Je sentais que j’arrivai à un stade où je ne pouvais plus reculer ni feindre de rien. Pour rétablir l’ordre des choses, je  devais lui présenter mes excuses.

 

-Pardon Miyuki-chan…Je comprendrais que tu ne me croies pas, mais j’espère qu’en tant qu’ami tu me feras confiance.

 

J’étais lancé. Je lui devais la vérité. J’ai continué :

 

- C’était un malentendu. La lingerie provenait de ma poche c’est vrai, mais ce sont des vêtements qui appartiennent à Miyuki et qui se sont sûrement entremêlés dans la machine. Je t’assure, il n’y a aucune autre fille qui compte dans ma vie. Tu es la seule qui me plaise…

 

Son teint passa directement du rose à celui du rouge vif. Ses sourcils tremblaient légèrement comme si elle était secouée d’émotion. Je l’avais embarrassé sans doute, mais je devais être franc envers elle.
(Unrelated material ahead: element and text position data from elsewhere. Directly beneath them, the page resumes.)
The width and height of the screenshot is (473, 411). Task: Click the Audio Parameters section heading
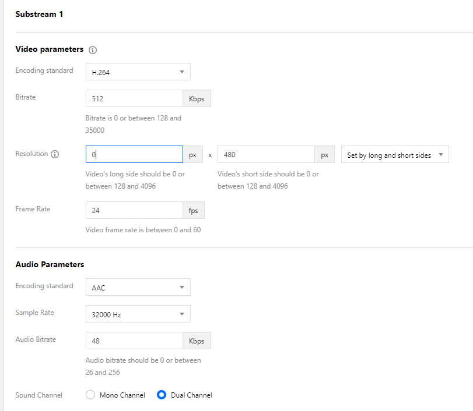point(50,264)
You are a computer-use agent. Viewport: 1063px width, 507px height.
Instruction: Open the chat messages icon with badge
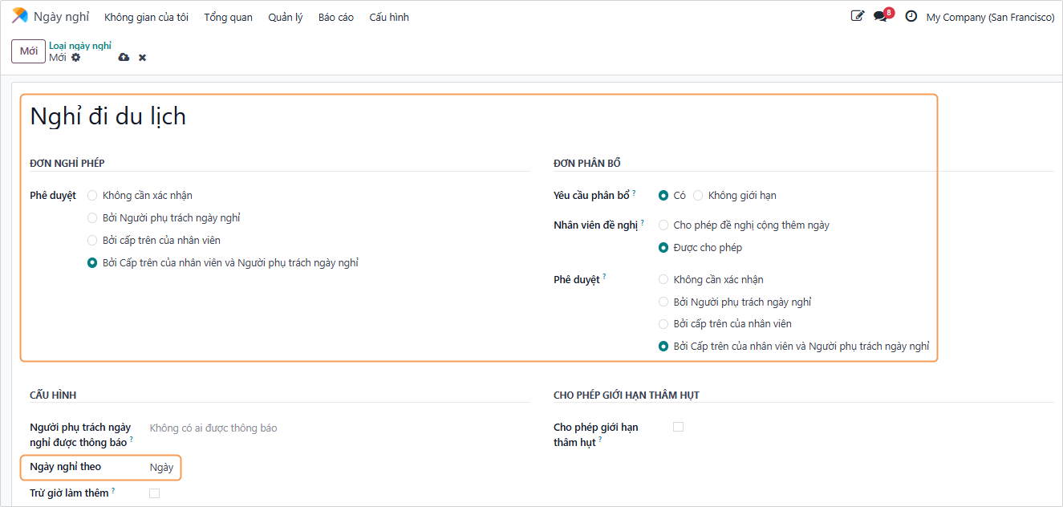click(881, 16)
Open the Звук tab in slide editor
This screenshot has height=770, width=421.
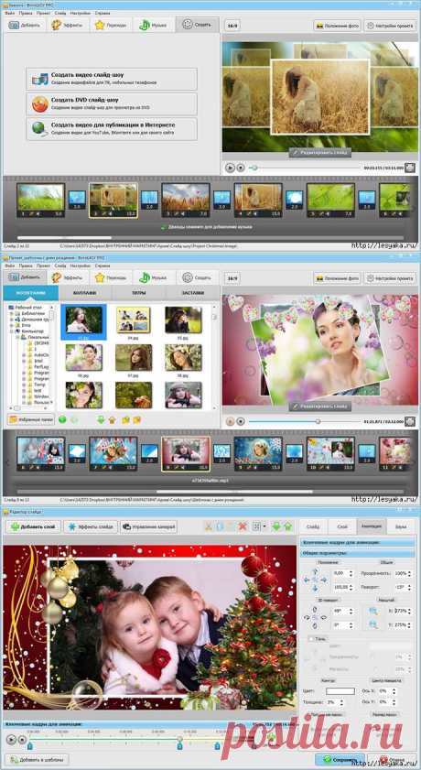point(401,526)
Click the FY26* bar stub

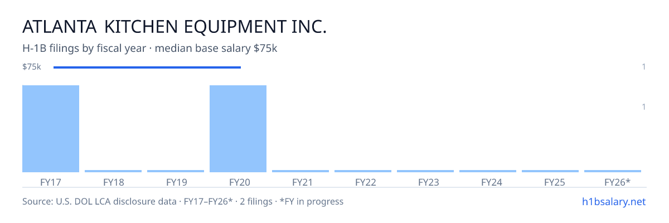[613, 171]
Et puis après tout, en lui déclarant mes sentiments, je me mettais dans la même situation qu’elle. Je me sentais tout aussi mal à l’aise et j’appréhendais beaucoup sa réaction.

 

 

-Ne te préoccupe plus de çà, me dit-elle enfin. Tu sais, j’ai souvent pensé que çà pouvait être accidentel, même si je me suis trouvée stupide à chaque fois que l’idée me venait. Mais j’en parlais à Yuko et elle me disait que j’avais raison de le croire, car dans le fond, elle sait comme moi que tu es un gentil garçon.

 

-Ah ? Ce n’est pas comme çà que j’imaginais l’avis de Yuko à mon égard ! dis-je complètement effaré.

 

-Tu te trompes sur son compte tout comme les autres se trompent sur le tien. Mais je te fais vraiment confiance et de ce fait, je suis sûre que tu es sincère…

 

Il y a eu un moment de silence. Un silence plutôt gênant dans lequel je n’osais pas reprendre la parole. Chose bien faite car elle reprit, de plus en plus rouge :

 

-Je suis vraiment…vraiment désolée de t’avoir giflé sans chercher à t’écouter. Je n’ais pas réfléchi et j’ai été plutôt dure.

 

-Ce n’est rien.

 

On s’était tout dit. On se sent vraiment mieux après avoir vidé son sac. Après tant d’attente à rester dans notre coin l’un et l’autre, à soigneusement s’éviter et garder nos distances, une page s’était tournée et l’on pouvait tout deux autant se désoler sur le passé qu’en rire.

 

Miyuki-chan me regarda cette fois avec une expression toute nouvelle. Elle gardait néanmoins cette tendresse, cette délicatesse qui lui était propre et qu’aucune autre fille ne parvenait à imiter. Elle s’est encore rapprochée de moi et à ma grande stupéfaction, elle a passé ses bras autour de mon cou puis m’a embrassé en plein sur la bouche. Hébété mais heureux, je lui ais rendu son baiser avec toute l’affection que depuis si longtemps je retenais en moi et qui ne demandait qu’à éclater au grand jour.

 

C’est en cet été brûlant, celui de mes dix-sept ans, que pour la première fois nous nous sommes tenus la main.